[PROVIDED RECORDS — start]

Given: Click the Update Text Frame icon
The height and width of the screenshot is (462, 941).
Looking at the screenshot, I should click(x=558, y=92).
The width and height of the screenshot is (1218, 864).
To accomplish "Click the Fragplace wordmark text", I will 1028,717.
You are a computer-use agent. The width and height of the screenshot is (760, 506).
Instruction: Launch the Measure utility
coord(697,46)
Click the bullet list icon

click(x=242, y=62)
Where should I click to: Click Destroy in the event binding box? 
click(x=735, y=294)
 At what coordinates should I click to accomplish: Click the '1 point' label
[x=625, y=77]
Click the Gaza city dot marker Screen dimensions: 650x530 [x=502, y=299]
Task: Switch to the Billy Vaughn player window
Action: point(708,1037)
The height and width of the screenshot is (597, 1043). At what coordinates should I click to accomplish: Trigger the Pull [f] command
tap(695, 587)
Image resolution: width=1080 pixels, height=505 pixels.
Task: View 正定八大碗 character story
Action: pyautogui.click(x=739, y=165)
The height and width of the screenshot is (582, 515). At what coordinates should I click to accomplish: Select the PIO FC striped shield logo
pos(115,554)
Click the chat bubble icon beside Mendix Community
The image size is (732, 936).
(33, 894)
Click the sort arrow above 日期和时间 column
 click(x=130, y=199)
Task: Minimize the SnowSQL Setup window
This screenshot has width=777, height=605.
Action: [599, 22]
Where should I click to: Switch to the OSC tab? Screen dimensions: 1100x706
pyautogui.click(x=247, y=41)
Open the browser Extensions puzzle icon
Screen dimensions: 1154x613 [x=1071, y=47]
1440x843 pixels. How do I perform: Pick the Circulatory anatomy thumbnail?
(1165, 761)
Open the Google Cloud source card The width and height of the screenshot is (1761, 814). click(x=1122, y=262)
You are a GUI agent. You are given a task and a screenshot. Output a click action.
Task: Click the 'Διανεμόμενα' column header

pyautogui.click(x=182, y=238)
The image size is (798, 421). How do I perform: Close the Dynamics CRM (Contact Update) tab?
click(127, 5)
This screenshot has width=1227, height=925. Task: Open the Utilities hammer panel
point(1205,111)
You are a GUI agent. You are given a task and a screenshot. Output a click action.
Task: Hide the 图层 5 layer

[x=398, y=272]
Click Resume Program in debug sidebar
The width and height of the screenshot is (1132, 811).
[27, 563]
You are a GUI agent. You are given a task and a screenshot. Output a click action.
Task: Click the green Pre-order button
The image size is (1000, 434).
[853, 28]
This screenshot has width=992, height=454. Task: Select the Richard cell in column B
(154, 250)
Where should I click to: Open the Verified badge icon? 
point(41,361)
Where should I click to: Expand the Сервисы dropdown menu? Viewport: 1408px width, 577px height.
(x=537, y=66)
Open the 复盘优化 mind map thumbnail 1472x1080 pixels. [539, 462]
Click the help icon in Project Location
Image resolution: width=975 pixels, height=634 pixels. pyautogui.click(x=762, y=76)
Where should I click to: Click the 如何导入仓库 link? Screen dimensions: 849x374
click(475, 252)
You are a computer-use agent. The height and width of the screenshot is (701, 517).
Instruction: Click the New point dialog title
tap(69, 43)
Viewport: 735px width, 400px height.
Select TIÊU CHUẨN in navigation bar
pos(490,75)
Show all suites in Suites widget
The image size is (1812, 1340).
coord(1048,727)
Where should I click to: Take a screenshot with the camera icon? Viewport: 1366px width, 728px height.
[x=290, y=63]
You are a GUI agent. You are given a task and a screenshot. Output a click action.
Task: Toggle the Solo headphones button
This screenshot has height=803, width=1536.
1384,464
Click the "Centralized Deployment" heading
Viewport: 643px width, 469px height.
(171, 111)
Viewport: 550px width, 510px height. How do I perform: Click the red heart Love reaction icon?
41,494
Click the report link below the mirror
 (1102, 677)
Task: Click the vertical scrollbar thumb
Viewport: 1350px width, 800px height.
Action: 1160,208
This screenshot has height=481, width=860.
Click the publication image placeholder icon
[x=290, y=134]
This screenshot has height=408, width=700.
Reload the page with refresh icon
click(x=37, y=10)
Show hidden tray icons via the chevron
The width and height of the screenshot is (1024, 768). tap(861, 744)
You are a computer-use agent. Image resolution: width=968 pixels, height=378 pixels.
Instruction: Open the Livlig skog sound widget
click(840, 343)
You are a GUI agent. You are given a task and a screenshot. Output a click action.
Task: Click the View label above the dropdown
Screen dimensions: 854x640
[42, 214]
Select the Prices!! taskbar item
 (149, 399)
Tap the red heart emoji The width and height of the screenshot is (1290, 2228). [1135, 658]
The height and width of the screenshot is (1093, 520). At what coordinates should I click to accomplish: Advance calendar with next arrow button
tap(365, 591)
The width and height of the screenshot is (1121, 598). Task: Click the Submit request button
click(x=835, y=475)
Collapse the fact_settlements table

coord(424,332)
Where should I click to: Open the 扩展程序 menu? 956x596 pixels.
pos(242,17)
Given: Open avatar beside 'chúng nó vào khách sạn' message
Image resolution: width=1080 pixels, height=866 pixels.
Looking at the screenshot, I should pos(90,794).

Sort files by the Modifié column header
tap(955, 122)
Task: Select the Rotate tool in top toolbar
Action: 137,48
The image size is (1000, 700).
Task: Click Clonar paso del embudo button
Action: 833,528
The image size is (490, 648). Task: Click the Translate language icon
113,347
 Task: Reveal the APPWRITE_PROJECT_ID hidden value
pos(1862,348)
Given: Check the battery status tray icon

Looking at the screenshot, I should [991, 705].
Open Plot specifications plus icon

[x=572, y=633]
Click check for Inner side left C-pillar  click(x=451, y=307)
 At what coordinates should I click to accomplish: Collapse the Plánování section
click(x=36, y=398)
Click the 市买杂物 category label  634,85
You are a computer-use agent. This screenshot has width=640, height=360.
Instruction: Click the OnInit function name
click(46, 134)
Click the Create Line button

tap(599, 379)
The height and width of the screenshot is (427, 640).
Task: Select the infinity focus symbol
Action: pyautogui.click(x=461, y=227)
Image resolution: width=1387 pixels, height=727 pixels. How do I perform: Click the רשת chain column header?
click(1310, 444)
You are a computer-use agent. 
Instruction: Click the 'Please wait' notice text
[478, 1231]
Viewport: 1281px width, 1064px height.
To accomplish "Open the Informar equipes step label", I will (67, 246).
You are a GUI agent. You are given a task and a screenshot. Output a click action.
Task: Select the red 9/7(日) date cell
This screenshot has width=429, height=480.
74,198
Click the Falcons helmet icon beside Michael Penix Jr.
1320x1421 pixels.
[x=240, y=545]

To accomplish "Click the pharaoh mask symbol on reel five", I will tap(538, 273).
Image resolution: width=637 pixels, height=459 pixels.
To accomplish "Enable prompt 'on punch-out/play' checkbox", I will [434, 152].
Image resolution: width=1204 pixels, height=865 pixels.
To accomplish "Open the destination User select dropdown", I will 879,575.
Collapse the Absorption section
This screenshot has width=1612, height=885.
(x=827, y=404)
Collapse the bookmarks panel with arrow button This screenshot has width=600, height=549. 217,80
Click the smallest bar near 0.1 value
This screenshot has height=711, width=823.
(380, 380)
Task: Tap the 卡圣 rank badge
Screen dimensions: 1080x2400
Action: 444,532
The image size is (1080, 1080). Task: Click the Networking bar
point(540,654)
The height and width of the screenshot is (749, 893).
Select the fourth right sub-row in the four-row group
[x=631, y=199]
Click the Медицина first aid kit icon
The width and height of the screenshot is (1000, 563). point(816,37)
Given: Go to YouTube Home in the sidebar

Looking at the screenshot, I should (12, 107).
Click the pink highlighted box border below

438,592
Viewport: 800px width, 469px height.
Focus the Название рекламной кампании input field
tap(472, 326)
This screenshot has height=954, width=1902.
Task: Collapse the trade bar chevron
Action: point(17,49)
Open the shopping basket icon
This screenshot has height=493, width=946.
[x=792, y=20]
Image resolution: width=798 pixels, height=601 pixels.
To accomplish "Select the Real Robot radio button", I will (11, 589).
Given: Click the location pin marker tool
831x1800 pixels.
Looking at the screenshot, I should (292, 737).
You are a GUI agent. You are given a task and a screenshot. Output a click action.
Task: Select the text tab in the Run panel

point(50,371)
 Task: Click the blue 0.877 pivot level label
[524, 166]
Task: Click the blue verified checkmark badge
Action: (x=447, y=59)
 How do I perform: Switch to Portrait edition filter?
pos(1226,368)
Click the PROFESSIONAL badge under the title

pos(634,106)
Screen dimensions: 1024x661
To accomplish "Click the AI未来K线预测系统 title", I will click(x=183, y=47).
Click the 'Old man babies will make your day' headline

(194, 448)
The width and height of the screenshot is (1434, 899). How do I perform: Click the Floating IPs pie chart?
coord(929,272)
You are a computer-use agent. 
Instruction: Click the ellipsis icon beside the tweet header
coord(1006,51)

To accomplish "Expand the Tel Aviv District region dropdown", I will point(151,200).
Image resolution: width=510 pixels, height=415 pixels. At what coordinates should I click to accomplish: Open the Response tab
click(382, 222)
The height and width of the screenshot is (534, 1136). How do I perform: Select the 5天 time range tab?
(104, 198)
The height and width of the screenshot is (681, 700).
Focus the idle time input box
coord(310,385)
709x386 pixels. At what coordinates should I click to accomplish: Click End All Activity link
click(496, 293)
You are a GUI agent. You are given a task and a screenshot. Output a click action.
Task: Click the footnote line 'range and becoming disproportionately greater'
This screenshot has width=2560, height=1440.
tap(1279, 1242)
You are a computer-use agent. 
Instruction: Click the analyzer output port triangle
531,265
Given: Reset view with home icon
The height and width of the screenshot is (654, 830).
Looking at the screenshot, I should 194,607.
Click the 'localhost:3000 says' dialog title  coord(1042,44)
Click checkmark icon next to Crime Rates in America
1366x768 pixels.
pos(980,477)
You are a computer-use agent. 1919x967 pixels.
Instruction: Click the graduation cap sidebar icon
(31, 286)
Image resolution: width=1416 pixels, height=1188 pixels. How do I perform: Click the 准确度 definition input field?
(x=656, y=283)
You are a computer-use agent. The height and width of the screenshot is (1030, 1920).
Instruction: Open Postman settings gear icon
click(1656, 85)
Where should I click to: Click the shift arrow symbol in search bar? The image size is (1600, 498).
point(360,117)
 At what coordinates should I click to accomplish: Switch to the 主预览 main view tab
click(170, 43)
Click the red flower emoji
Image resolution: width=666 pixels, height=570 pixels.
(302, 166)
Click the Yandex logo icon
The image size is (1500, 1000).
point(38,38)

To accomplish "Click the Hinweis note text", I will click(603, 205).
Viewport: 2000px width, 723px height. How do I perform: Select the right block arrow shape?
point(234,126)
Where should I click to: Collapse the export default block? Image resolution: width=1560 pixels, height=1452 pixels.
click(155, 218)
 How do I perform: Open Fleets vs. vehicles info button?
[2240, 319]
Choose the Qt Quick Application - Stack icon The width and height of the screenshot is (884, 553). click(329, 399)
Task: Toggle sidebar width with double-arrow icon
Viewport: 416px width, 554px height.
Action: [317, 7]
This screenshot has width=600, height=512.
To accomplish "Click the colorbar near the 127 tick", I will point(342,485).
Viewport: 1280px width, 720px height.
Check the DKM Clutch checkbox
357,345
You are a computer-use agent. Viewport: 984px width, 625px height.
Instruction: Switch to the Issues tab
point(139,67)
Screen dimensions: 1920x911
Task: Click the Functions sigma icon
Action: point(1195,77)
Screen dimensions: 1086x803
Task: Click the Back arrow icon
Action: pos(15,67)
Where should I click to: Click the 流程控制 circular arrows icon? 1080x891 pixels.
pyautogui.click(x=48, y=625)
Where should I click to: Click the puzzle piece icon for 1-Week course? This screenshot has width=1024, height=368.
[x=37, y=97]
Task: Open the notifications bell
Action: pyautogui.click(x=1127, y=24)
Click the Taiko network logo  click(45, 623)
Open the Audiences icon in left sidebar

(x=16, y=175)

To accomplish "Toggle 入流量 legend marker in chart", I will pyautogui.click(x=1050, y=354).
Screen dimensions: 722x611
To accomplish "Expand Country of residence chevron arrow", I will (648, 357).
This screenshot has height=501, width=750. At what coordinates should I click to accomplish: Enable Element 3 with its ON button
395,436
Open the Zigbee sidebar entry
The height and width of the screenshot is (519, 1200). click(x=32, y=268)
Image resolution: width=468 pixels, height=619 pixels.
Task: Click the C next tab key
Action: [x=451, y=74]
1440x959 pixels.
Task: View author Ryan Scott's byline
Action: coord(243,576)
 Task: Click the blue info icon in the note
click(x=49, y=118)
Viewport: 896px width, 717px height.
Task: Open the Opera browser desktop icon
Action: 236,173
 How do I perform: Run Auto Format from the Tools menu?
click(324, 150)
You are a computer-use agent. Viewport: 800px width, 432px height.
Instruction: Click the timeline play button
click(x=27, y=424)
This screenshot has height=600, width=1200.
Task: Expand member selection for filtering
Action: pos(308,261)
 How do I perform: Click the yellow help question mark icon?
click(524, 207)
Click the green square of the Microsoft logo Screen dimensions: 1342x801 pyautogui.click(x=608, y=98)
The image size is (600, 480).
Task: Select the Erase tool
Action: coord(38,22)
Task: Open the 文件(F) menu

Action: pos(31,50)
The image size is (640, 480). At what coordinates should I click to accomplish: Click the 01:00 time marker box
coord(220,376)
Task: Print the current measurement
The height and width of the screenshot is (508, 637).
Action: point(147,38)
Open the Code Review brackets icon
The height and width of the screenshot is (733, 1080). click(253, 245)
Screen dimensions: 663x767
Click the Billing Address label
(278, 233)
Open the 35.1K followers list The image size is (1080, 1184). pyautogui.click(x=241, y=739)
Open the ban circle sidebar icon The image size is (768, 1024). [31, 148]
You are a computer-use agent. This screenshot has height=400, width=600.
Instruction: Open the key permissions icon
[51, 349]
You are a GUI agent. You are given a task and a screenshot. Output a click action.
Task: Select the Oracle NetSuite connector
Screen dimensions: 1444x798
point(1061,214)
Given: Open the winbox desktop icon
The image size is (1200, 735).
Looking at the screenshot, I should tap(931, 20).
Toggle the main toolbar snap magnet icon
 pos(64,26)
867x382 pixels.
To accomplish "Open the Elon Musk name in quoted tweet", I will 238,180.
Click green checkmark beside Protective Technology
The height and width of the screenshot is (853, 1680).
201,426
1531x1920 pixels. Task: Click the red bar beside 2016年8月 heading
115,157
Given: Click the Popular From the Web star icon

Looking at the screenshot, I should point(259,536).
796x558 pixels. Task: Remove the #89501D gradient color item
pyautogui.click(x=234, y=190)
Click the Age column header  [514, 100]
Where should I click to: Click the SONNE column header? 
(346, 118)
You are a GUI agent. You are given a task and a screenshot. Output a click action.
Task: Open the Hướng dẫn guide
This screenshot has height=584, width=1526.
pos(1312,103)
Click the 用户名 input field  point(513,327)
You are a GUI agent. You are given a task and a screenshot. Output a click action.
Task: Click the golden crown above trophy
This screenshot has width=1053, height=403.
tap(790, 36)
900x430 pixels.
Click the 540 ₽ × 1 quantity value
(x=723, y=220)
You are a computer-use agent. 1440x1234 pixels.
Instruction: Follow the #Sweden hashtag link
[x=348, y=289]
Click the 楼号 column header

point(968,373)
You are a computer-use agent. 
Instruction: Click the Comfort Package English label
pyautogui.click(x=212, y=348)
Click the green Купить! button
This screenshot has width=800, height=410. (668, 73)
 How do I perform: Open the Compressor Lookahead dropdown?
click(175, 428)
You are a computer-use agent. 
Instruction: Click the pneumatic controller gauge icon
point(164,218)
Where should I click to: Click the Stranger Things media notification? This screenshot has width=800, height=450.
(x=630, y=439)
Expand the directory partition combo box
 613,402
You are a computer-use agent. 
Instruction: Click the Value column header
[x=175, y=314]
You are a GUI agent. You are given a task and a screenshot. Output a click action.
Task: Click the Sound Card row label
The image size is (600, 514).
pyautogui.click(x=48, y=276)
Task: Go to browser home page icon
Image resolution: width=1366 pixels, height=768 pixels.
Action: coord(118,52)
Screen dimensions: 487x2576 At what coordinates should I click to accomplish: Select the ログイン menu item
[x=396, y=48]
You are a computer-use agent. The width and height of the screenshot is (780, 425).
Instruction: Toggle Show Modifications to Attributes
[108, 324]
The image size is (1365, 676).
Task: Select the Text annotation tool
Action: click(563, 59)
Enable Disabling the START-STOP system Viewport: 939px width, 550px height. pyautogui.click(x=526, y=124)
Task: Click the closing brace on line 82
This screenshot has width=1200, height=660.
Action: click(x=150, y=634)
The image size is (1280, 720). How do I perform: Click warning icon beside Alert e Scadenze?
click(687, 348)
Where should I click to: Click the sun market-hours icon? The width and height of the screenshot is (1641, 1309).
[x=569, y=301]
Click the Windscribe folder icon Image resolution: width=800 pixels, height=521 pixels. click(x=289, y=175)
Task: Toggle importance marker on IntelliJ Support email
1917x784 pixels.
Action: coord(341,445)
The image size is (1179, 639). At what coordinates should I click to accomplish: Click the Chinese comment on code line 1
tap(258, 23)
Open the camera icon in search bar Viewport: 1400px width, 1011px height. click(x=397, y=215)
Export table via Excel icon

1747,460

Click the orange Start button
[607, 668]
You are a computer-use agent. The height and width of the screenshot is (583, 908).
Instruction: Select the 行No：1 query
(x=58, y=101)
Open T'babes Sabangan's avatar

[PROVIDED RECORDS — finish]

* _TASK GOAL_
Please copy the lines above from the line with "Task: Click the vertical scrollbar thumb" up to and including the line with "This screenshot has height=408, width=700.", exactly as written and with nothing else.

* _EXERCISE OUTPUT_
Task: Click the vertical scrollbar thumb
Viewport: 1350px width, 800px height.
Action: 1160,208
This screenshot has height=481, width=860.
Click the publication image placeholder icon
[x=290, y=134]
This screenshot has height=408, width=700.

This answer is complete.